December 27, 2008 | Graham

Blog against MSM – are they both wrong



This naturally follows-on from my previous post. Jennifer Marohasy is a blogger who frequently challenges the majority position and as a result often receives information that is ignored by the mainstream. Two years ago she was the first with video evidence that Greenpeace had rammed the Japanese whaling vessel the Nisshin Maru. This contradicted propaganda from Greenpeace which had been uncritically accepted by the ABC and The Age.
Today the ABC carries a story that the Sea Shepherd’s ship the Steve Irwin has collided with, or rammed, another Japanese whaler, the Kaiko Maru. Marohasy’s blog also carries the story, but more confidently asserting the Japanese version.
The blog has photos from the Japanese vessel, and the ABC from the Sea Shepherd. Marohasy is a supporter of whaling and has photos of herself eating whale meat on her blog. You can tell the ships apart because the Japanese one is painted white, and the Sea Shepherd black – white hats and black hats, depending on your point of view.
The Sea Shepherds like to portray themselves as piratical, and the Japanese like to portray themselves as victims. It would suit both sides if there had been a collision at sea for totally different, but symbiotic, reasons. But has there? Or have both the ABC and Marohasy gone with their presumptions.
What makes me suspicious is that there is no footage that shows a collision. Two years ago, first there were photos, then there were videos. The videos, particularly this Japanese one and this one were conclusive. But there were photos of damaged bows as well.
This time none of the photos shows a collision or its aftermath, and the Japanese video, while it shows the Steve Irwin approaching at full-steam from port, also shows it veering to starboard, and appears to show it passing to the stern of the Kaiko Maru. A dangerous game, but no collision.
Is this “safety first” journalism, or is it “identity” journalism? We won’t know until we see more photographic evidence, but the lack of it at this stage would suggest caution would be best practice.

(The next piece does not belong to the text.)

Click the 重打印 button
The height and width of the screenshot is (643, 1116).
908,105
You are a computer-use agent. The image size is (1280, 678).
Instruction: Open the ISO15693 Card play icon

Posted by Graham at 5:21 pm | Comments (4) |
Filed under: Media

4 Comments

  1. On “safety first” and blogging, I blog to get some basic ideas of socialism into the ether and to develop my own ideas.
    I think the Main Stream Media is too narrow in its world views. Obviously there will be differences but that’s a bit like saying the Coalition and the ALP fundamentally differ on managing capitalism. They don’t differ at all on the fundamentals.
    Jack Waterford in today’s Canberra Times argues the thing that newspapers can give is analysis and explanation. Hmmm. That’s true, but most of it is so anodyne it is no wonder many people flee to the net to fnd more challenging and explanatory analysis.

    Comment by John Passant — December 27, 2008 @ 7:04 pm

  2. John Passant,socialism will not save us,no matter how noble it’s tenets.
    Ultimately,it is the individual who must take responsibility and with this current economic catastrophy it should be a philosophy of evolution rather than revolution.You only have revolutions when a system is totally dysfunctional.We have to build on past tried and tested tenets or suffer oblivian.
    There is a lot wrong with capitalism and the motivation of those at the apex of this insecurity of humanity,who seek power to appease their insecurities.
    With the current economic collapse,the forces of religion, socialism and facism are mustering their forces to take centre stage on the plain of our weakness.None of these forces respect true democracy.True democracy could be instigated tomorrow with the power of the internet.It won’t happen since the balance of power would belong to the people and the egotists would be left to look in the mirror and accept the drudgery of survival.

    Comment by Ayjay — December 28, 2008 @ 4:35 pm

  3. Hi Graham,
    I think you make some good points.
    I’ve asked the Japanese for video footage and been told there is none of the collision.
    Presumably there is little damage to show – or there would at least be a post collision video showing it.
    In an interview with Kristen Gelineau at http://www.foxnews.com, Paul Watson is quoted saying his boat only “lightly brushed” the whalers vessel.
    Interestingly in the same interview he describes bottle-throwing as harmless.

    Comment by Jennifer Marohasy — December 29, 2008 @ 12:51 pm

  4. Jen, I wish the MSM would be as transparent as you are being. I never once heard the Age clarify how their reporter was conned by Greenpeace 2 years ago.
    Not that I’m suggesting this is a con so much as over-statement.
    The games the Sea Shepherd were playing certainly looked dangerous – I don’t think I’d want to be doing it with bits of pack ice floating around! And it would be pretty easy to have a bit of fender to fender contact which wouldn’t show-up amongst all the bruises that ships get in their daily grind.